The Virage de Beauchamps would be the last corner before the plunge down to the finish line. It won’t have been a particularly difficult corner although it is hard find the correct apex at first. A few practice laps would have cured that. The following descent to Virage Vidal is spectacular, as it lined by trees and slowly leads us back into more habitated areas. From a driver’s point of view, however, it will have been fairly straightforward.


It is quite hard to see the actual corner coming up.

The Beauchamps corner itself is easy but a clear sight on the apex is taken away by the barn on the right.

The open views of the Salles and Robéchies sections are suddenly swapped in favour of a short forest section through the Parc de Beauchamps.



The descent to the finish straight, called Descente Vidal, starts with this moderate righthander that is still lined by the Armco of the seventies.

Drivers won’t have paid much attention to the lovely entry to Parc de Beauchamps.

On the left, competitors on the new chicane-festered track would be exiting the Chicane Bourgoignie, named after another previous winner, but the old-fashioned speed freak would simply continue through the ultra-fast Virage Vidal to barrel down to the finish.



After Vidal, there is only one simple right-hand kink to go.

The start-and-finish straight slowly drops towards the Bouchère neighbourhood, turning the start into an old-style Spa affair, with drivers having to stand on the brakes while waiting for the flag. But what’s that pile of rubble on the right?

It’s where the old control tower used to be!



Sadly, another act of sacrilege. The control tower built in 1955 that was still erect in its run-down glory when Motor Sport visited in 2001, has now been demolished. The building that used to give the place the same patina that Reims used to have before its restoration, was given the Rouen treatment in the spring of 2005.

But as opposed to Rouen-les-Essarts, this can’t be a question of simply deleting the motorsport heritage present. Chimay is still a place that revels in motor racing. Its present race track is lined by a Café du Circuit while the town centre square’s most prominent public house is called the Paddock Café. Moreover, the huge start-and-finish gantry of the new circuit can be seen clearly from the site of the demolished control tower and the old pitlane wall. So what happened? It appears that the building had become unsafe to the public, and so, instead of restoring it, it was decided to pull it down.
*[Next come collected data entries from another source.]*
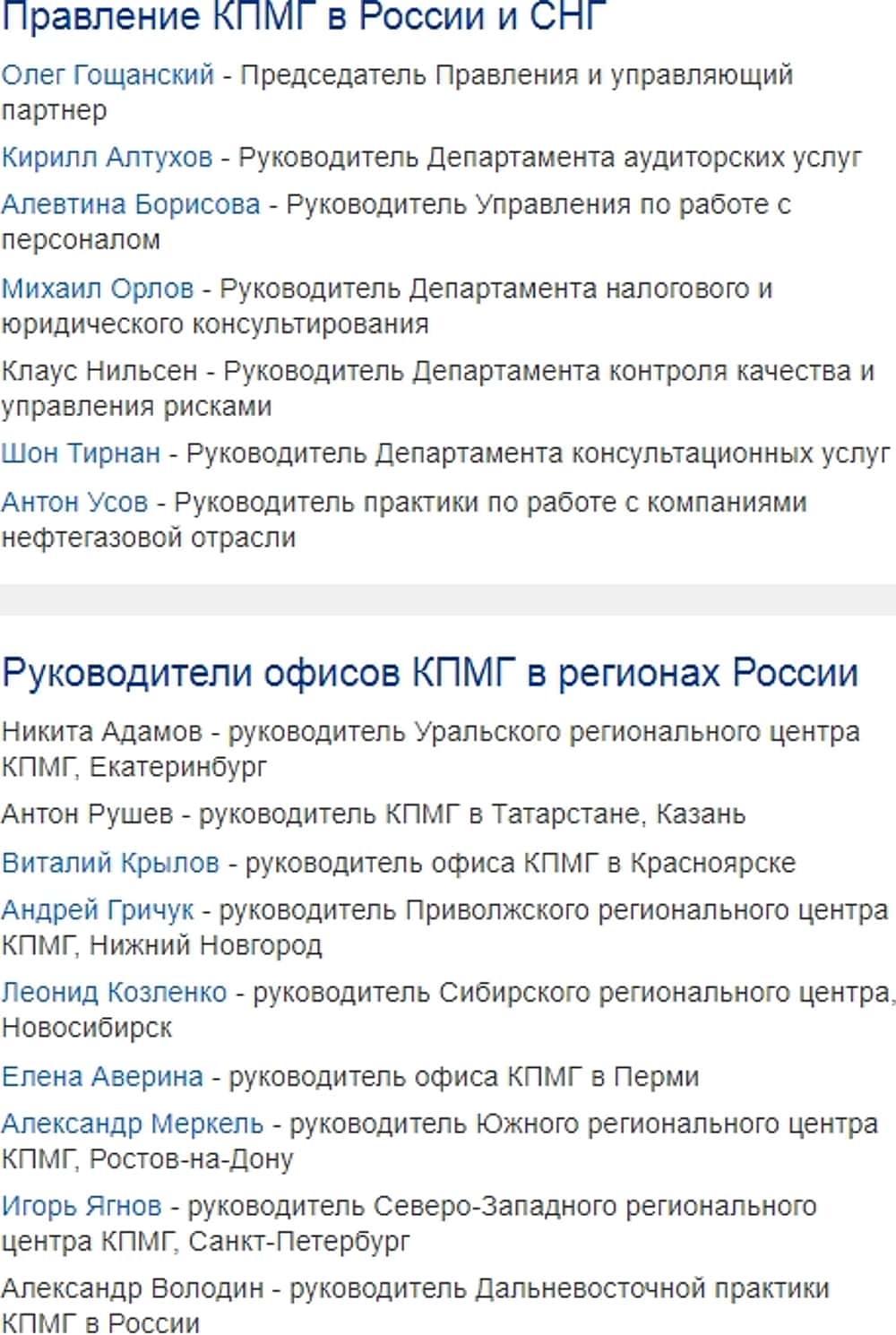
Task: Click the name Александр Володин
Action: (x=133, y=1288)
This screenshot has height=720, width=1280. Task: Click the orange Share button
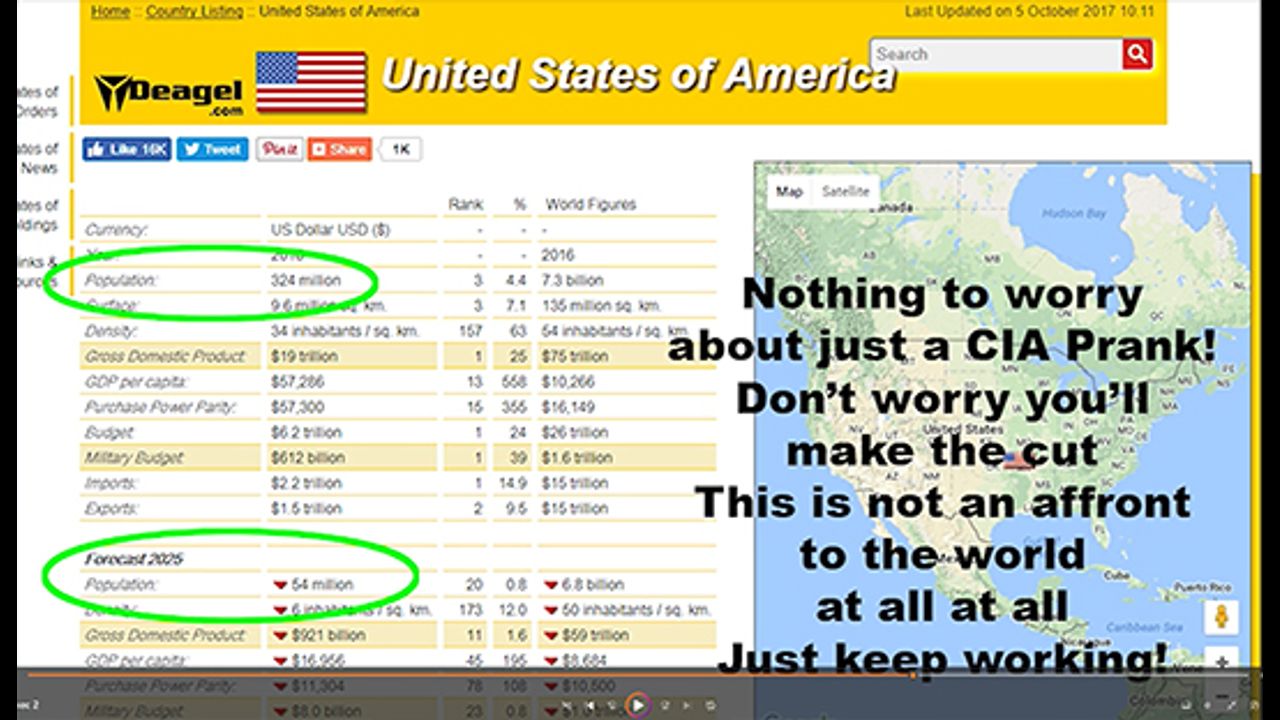point(339,149)

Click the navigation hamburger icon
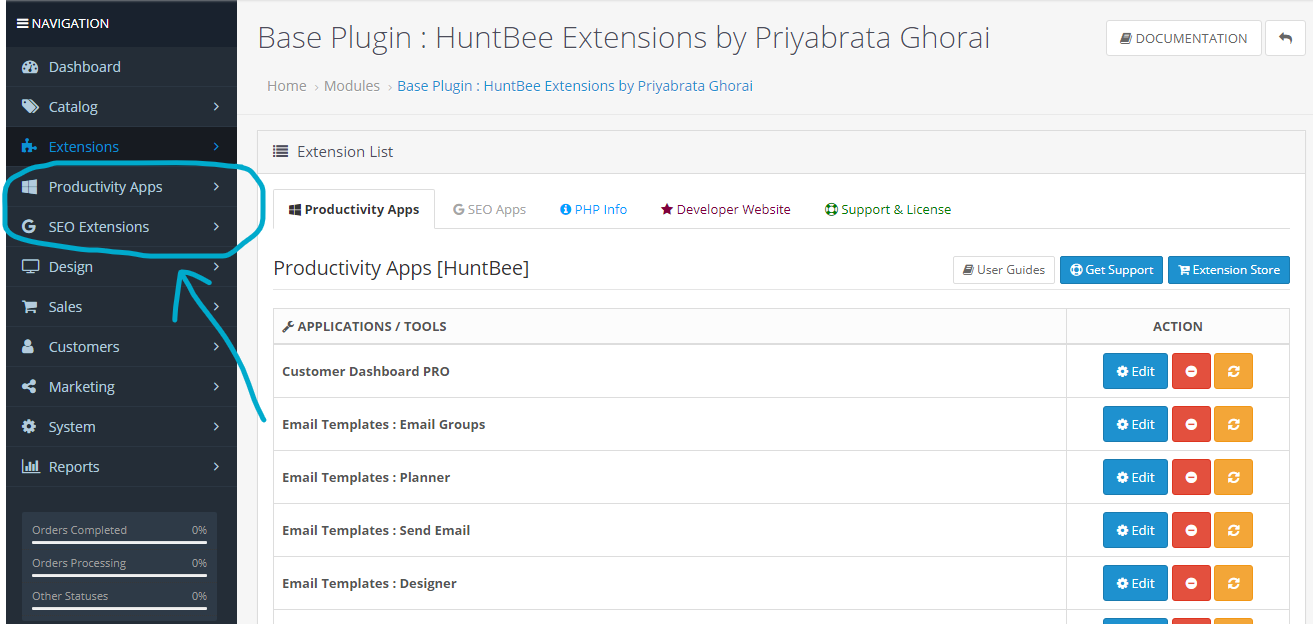[22, 23]
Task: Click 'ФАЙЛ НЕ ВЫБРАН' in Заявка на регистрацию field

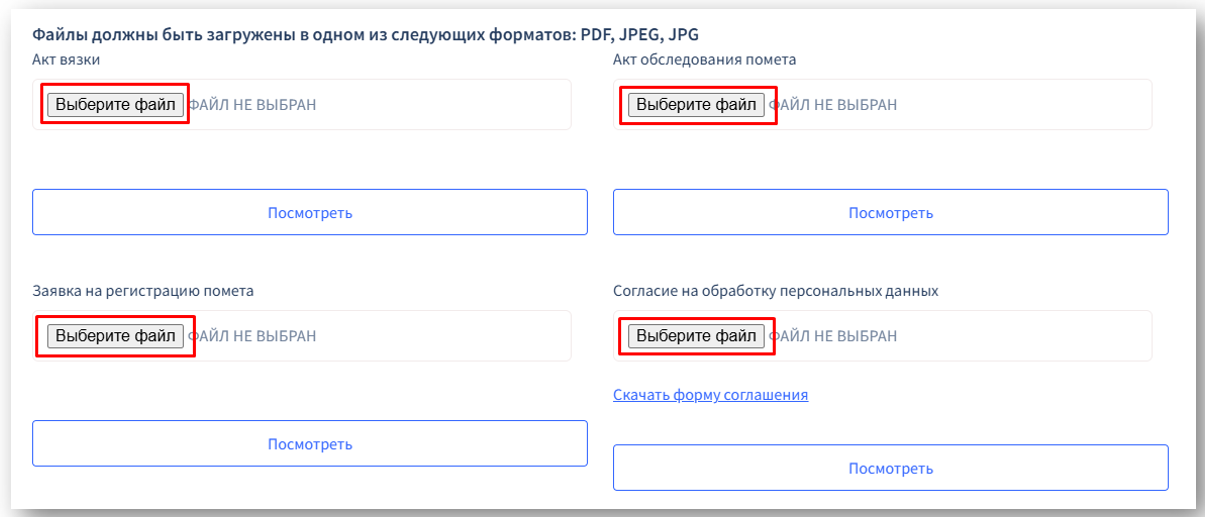Action: click(x=254, y=336)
The intersection with the road to Virelles, at the Porte de Mons, was widened in 1985 to form a fast but safe righthander towards the new start-and-finish straight, the N594 aptly named the Rue du Grand Prix des Frontières…


The new circuit is hardly deserving a mention compared to the old one. But it can’t be denied either because it is still so evidently there. Its basically rectangular shape and its awful back-straight chicanes, however, make it too bland to feature here, even though it is hosting a pair of historic events each July, organized by folk with their hearts in the right place.


The new starting line is livened up with a huge gantry promoting the main sponsors of today’s historic events, both of which take place on two consecutive summer weekends. The first one, Motos Classiques, is celebrating Chimay’s rich two-wheeled history, while Historycar is a pre-66 event that mostly features GTs and touring cars, but also the Formula Fords and Juniors that used to race here.

The new pit and paddock area already looks historic by way of its apparent lack of attention.

Looking back from Virage Frère, the first 90-degree righthander of the new circuit. The run to the first corner is also used for drag racing events now. But let’s not go there…


The best memories of a track visit lie in the details. In the case of Chimay, it’s undoubted the Armco. Once erected as a pitiful and inadequate means to stop the circuit from becoming outdated, their current state are not just a reflection on Belgium’s breathtakingly poor standard of road maintenance but also on what was and will never be – racing without barriers or frontiers on road circuits designed by nature.